Os motivos que levam a grande imprensa a agir assim são muitos, vão desde ideológicos, como ser contra a reforma agrária, a econômicos, pela parceria com os grandes conglomerados rurais, ou mesmo pessoais, já que muitos empresários da mídia são eles próprios proprietários de latifúndios.

Outra liderança do movimento, Jaime Amorim, acrescenta que a imprensa busca construir uma imagem ligada à violência. Ele lembra da cobertura jornalística do assassinato de dois integrantes do MST, em 2004, em Passira (Pernambuco). “Antes do fazer o sepultamento, acabaram reocupando a sede da fazenda, a imprensa toda lá, aí no outro dia compararam o assassinato dos dois com uma das vacas que os trabalhadores mataram na sede da fazenda. (…)A manchete era ‘Trabalhadores revoltados mataram uma vaca que estava para ter neném’ e mostraram a forma como os trabalhadores carnearam a vaca.” (MELO, 2008, p.152).

Hanna Ayoub alerta, ao analisar conteúdo editorial do jornal Folha de S.Paulo, que “o MST tem sido vítima de manipulação por parte da imprensa, que tem feito isso rotineiramente ao longo dos últimos vinte anos. E tem feito com conhecimento de causa, com objetivos claros de defesa da classe dominante, da qual os proprietários dos meios de comunicação fazem parte. Com base nos seus próprios interesses de classe, a grande imprensa produz um processo de manipulação que resulta na construção de uma ‘realidade’ artificial” (2006, p.92)

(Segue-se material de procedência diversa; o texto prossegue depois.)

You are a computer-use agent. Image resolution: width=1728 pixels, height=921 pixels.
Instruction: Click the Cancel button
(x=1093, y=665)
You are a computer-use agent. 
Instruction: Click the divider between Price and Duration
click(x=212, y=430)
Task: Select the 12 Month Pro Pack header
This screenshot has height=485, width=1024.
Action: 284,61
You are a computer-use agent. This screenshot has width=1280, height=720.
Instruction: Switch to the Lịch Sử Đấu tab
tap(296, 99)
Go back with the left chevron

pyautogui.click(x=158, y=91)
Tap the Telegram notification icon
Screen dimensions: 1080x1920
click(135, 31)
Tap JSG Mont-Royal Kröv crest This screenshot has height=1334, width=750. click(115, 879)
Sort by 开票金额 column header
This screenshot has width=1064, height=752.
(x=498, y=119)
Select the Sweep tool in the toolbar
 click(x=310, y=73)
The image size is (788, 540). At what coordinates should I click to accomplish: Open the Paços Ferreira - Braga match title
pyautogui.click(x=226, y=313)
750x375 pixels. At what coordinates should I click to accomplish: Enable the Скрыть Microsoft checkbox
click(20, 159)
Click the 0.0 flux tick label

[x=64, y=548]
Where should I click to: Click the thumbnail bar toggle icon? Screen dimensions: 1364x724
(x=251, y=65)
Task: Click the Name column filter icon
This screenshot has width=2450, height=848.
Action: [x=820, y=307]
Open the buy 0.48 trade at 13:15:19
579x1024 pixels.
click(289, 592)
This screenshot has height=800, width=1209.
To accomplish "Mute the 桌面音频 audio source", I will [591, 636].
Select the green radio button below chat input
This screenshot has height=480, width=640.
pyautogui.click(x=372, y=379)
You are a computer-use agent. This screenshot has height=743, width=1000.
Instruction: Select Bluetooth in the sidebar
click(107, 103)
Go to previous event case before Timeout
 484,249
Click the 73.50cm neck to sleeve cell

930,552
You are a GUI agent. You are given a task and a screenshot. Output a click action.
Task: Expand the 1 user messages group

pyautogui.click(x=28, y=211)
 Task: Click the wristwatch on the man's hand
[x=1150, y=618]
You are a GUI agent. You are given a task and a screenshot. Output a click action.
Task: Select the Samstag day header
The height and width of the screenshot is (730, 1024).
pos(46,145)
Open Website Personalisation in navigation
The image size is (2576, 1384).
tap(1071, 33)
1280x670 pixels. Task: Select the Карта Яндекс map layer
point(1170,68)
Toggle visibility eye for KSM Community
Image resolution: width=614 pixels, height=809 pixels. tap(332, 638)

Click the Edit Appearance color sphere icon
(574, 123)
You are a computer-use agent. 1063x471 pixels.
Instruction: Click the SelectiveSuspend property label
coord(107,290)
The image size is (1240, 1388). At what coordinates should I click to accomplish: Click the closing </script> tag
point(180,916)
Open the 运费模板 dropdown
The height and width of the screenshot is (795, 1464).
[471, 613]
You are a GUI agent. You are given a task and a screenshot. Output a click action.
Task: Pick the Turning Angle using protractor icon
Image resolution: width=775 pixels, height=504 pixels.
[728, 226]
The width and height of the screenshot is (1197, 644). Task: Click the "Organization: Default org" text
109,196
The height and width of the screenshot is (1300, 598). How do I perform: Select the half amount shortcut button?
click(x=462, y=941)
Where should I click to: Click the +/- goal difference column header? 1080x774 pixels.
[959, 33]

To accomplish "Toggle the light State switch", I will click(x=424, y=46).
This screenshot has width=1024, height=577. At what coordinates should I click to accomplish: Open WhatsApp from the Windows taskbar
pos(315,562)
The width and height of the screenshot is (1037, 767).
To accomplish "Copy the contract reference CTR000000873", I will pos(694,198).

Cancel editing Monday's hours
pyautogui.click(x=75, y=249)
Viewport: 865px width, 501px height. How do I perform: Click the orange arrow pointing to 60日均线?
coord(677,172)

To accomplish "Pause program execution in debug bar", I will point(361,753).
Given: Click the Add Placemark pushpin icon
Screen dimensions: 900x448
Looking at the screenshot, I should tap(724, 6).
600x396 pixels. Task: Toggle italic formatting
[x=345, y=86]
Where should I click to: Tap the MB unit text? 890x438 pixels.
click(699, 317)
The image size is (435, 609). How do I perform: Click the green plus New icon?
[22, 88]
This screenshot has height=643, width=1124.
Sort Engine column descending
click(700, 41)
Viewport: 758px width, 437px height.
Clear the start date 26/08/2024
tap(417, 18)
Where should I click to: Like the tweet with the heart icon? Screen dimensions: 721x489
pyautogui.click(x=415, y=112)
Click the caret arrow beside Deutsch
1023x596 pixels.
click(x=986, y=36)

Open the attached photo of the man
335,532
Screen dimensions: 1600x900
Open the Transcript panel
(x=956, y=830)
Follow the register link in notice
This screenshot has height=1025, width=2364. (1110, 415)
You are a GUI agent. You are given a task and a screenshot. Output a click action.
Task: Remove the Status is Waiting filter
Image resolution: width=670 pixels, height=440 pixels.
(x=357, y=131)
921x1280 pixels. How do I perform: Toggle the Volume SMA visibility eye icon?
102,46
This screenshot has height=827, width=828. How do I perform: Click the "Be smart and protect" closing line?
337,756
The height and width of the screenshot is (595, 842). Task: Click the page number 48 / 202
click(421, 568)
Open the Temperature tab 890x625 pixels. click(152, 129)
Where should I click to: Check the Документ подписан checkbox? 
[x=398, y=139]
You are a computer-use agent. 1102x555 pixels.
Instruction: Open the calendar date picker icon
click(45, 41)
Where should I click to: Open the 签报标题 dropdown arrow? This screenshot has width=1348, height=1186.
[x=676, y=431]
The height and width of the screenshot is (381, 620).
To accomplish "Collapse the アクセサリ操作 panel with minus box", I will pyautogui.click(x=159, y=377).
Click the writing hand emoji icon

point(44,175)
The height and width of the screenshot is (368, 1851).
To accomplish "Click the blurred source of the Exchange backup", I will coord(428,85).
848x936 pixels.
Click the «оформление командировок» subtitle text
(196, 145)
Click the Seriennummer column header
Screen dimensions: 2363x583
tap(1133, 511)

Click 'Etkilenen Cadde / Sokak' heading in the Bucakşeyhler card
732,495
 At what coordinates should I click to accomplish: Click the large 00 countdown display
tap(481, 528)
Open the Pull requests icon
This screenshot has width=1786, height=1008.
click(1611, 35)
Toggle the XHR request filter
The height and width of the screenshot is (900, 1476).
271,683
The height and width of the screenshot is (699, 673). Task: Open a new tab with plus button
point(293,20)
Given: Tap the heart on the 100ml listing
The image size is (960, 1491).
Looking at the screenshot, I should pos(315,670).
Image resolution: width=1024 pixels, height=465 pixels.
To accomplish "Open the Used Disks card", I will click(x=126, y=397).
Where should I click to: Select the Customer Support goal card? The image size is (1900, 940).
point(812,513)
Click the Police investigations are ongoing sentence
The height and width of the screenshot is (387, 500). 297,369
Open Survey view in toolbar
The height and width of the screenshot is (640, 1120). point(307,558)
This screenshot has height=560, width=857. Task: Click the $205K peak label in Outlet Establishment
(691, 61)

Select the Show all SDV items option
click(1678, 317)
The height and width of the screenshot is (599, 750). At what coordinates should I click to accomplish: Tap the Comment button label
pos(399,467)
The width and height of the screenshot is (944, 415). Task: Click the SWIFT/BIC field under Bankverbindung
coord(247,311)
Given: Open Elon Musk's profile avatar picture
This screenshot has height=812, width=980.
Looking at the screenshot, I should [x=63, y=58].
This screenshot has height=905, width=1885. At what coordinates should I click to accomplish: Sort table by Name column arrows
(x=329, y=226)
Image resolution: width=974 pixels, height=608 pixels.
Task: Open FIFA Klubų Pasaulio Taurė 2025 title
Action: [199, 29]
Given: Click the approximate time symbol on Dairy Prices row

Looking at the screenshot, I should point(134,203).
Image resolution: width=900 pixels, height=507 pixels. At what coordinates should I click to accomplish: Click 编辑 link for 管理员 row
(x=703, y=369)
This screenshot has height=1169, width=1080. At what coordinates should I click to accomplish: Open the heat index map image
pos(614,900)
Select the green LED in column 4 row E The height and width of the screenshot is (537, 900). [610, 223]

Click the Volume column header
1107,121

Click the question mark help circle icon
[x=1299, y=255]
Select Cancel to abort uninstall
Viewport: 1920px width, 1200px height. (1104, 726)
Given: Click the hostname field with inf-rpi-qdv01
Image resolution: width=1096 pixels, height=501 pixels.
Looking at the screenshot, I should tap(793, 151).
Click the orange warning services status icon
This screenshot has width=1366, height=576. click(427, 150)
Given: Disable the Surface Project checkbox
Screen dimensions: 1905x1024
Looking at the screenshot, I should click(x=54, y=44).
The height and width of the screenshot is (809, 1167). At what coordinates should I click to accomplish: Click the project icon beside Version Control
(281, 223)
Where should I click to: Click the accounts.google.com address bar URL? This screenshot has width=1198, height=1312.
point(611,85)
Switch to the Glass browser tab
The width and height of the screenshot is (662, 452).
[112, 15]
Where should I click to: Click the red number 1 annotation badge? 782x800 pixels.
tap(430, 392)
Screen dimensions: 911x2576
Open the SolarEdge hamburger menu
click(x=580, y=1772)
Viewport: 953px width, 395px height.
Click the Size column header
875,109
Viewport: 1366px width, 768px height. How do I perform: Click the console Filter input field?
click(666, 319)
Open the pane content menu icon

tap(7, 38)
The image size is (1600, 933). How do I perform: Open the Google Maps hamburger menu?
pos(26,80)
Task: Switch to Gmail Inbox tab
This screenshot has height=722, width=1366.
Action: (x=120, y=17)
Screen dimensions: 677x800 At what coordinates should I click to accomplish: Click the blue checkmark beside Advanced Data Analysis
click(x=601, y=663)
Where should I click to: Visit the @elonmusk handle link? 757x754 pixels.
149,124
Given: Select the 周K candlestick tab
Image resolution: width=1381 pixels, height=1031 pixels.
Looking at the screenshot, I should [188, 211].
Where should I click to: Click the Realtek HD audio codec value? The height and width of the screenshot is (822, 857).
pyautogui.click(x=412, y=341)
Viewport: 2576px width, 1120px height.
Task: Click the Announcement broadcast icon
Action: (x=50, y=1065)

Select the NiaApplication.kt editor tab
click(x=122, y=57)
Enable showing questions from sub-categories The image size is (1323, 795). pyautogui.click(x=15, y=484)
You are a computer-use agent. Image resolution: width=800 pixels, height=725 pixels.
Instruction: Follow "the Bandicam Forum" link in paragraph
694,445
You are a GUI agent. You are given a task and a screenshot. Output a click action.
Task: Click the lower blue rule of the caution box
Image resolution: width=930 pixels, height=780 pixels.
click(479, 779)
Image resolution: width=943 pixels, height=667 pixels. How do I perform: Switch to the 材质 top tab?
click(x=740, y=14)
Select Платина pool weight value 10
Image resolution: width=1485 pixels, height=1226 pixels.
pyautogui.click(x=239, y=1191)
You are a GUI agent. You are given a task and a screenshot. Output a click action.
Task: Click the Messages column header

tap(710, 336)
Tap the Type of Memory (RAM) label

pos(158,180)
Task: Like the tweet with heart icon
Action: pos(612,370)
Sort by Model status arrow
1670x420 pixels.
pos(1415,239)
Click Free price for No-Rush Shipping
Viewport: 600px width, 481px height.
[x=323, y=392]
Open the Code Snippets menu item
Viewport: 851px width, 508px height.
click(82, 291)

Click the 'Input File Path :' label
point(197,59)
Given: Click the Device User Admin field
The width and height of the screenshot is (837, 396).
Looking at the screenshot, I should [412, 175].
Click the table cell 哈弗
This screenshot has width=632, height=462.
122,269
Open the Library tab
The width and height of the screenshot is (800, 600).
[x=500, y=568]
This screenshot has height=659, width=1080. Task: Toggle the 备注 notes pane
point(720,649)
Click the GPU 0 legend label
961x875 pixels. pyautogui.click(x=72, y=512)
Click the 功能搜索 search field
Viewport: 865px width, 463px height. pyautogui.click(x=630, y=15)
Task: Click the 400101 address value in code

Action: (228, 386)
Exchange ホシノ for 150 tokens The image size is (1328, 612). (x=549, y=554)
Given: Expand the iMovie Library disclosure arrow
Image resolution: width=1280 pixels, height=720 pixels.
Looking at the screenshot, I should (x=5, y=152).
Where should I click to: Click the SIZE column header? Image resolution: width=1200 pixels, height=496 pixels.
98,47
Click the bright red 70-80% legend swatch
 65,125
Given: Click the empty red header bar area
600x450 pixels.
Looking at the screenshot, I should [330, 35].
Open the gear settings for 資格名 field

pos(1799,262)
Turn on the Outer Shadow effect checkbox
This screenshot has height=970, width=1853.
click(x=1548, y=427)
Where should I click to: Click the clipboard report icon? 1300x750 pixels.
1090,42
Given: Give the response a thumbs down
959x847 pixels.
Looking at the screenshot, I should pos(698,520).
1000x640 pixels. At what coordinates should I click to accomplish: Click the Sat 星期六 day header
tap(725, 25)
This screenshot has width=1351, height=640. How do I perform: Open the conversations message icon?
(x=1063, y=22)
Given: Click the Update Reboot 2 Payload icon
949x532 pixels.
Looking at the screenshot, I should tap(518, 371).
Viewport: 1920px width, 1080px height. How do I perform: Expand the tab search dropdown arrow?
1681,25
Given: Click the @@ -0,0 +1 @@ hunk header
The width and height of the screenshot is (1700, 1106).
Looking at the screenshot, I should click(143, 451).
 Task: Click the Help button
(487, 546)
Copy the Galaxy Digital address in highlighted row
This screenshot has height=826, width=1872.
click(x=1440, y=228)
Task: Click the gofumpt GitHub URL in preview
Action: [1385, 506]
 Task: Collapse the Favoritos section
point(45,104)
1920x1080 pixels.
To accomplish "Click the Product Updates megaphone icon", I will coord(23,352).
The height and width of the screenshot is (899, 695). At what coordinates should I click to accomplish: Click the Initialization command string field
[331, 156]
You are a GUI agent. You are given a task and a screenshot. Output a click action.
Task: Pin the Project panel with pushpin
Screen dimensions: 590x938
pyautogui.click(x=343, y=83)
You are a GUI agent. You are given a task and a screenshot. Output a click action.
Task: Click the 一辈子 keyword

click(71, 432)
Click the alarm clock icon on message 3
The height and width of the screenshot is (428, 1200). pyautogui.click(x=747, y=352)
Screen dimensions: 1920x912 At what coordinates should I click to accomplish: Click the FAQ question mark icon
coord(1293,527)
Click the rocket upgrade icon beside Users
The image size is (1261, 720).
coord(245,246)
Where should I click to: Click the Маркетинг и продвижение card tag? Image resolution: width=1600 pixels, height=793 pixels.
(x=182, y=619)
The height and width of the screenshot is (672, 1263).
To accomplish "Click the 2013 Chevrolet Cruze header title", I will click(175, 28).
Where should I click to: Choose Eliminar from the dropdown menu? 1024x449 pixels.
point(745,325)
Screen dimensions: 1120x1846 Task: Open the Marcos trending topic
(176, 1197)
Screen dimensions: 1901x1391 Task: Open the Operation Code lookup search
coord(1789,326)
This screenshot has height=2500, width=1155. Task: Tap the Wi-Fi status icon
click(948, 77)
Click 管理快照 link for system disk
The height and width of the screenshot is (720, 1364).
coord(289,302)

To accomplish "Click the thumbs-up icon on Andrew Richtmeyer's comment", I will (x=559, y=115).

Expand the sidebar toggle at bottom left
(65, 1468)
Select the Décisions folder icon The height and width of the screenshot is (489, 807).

E quando é impossível encontrar um enfoque negativo, a orientação é ignorar. Durante a pandemia da Covid-19, por exemplo, os sem-terra promoveram pelo país diversas doações de alimentos para ajudar quem ficou sem renda durante os períodos de maior disseminação da doença. O gesto, no entanto, foi ignorado pelos principais veículos de comunicação. Para a imprensa só existe um MST, o das “invasões” e da “destruição”. E nunca o da produção de orgânicos, o da agricultura familiar, o da lavoura sem pesticida e da solidariedade.

*Jornalista, servidor público, mestrando em Comunicação e Informação pela UFRGS e integrante do Grupo de Pesquisa Jornalismo e Meio ambiente

Referências

AYOUB, Ayoub Hanna. Mídia e Movimentos Sociais: a satanização do MST na Folha de S. Paulo. 2006. Dissertação (Mestrado em Ciências Sociais) — Universidade Estadual de Londrina, Londrina, PR, 2006.

MELO, Paula Reis. Tensões entre Fonte e Campo Jornalístico: um estudo sobre o agendamento mediático do MST. 2008. Tese (Doutorado) – Ciências da Comunicação, Unisinos, São Leopoldo/RS, 2008.